DATASET:
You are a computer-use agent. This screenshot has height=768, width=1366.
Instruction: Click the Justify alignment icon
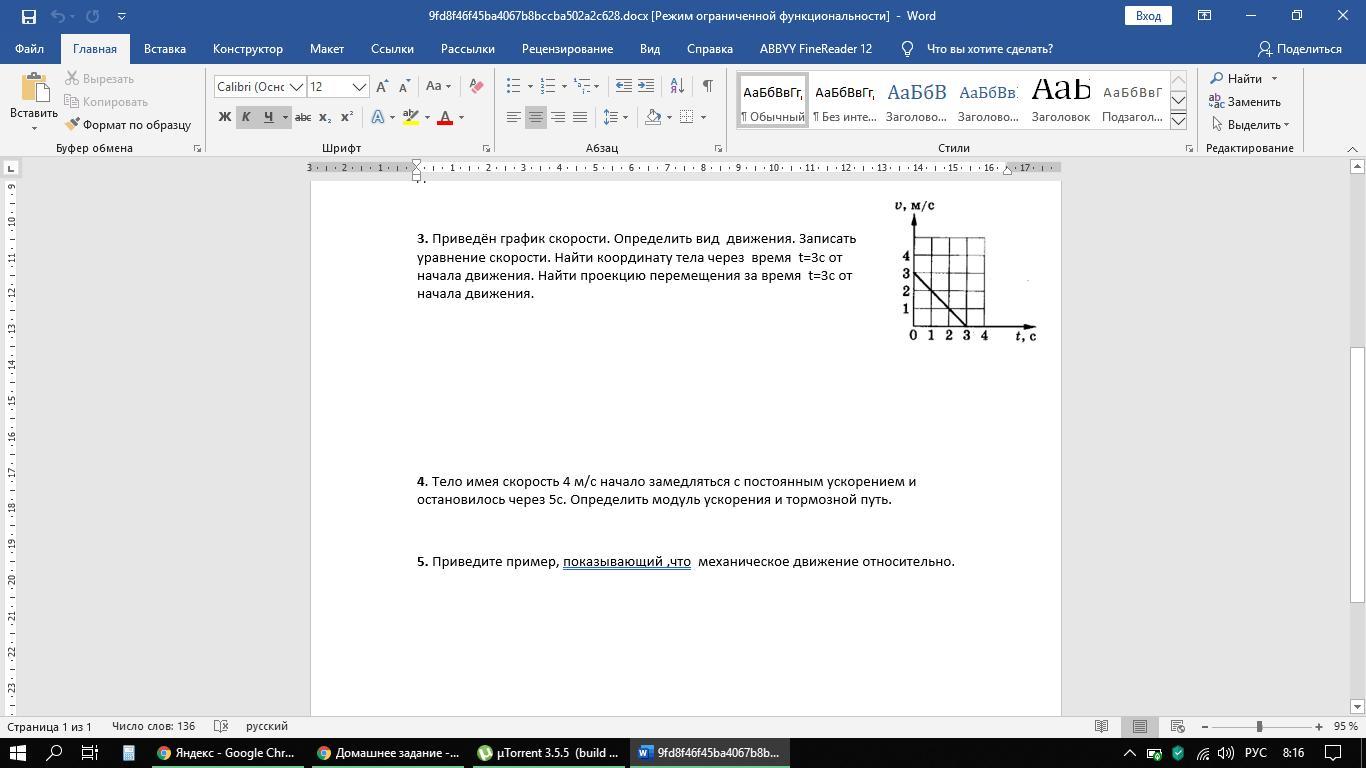(580, 117)
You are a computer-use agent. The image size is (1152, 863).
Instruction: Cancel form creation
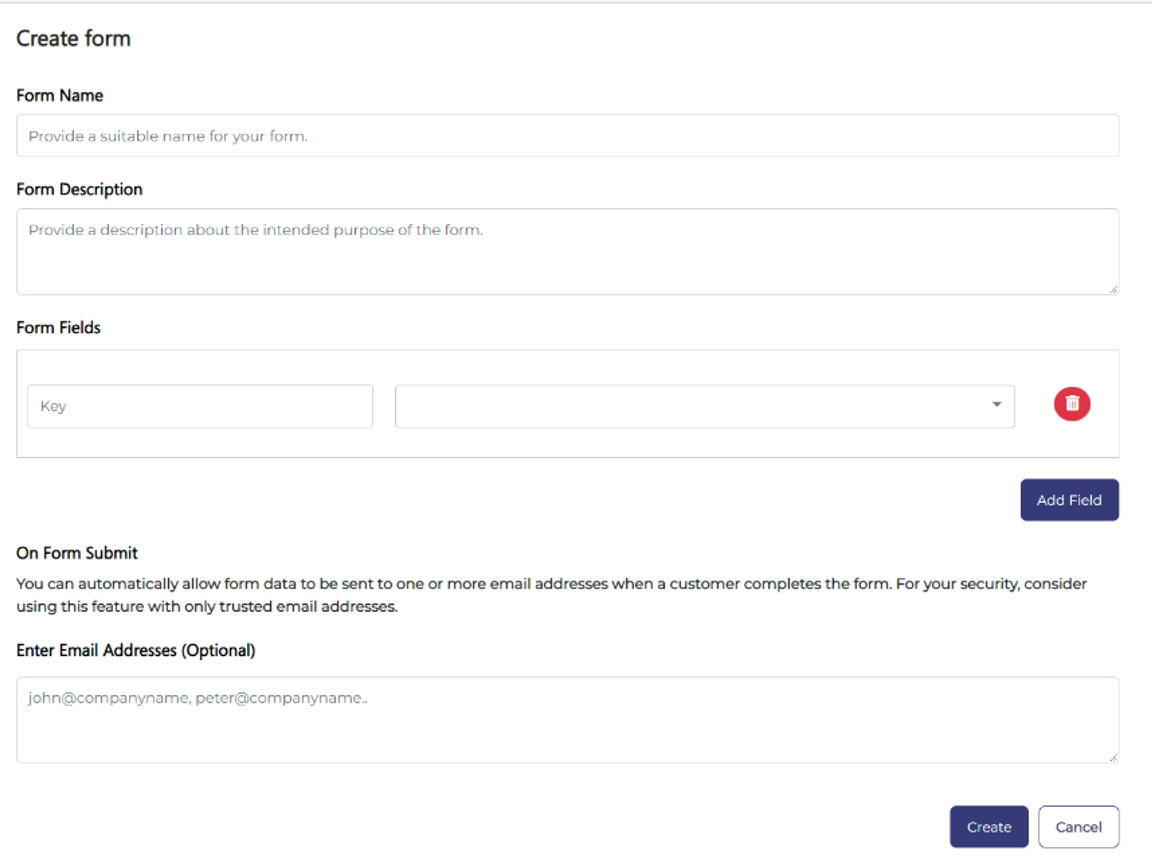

STATED EXERCISE:
Format the lines above as a JSON list of strings, one string per line, skipping blank lines and omitting the pictures.

REPLY TO THE TASK:
[
  "You are a computer-use agent. This screenshot has height=768, width=1366.",
  "Instruction: Click the Justify alignment icon",
  "(580, 117)",
  "You are a computer-use agent. The image size is (1152, 863).",
  "Instruction: Cancel form creation"
]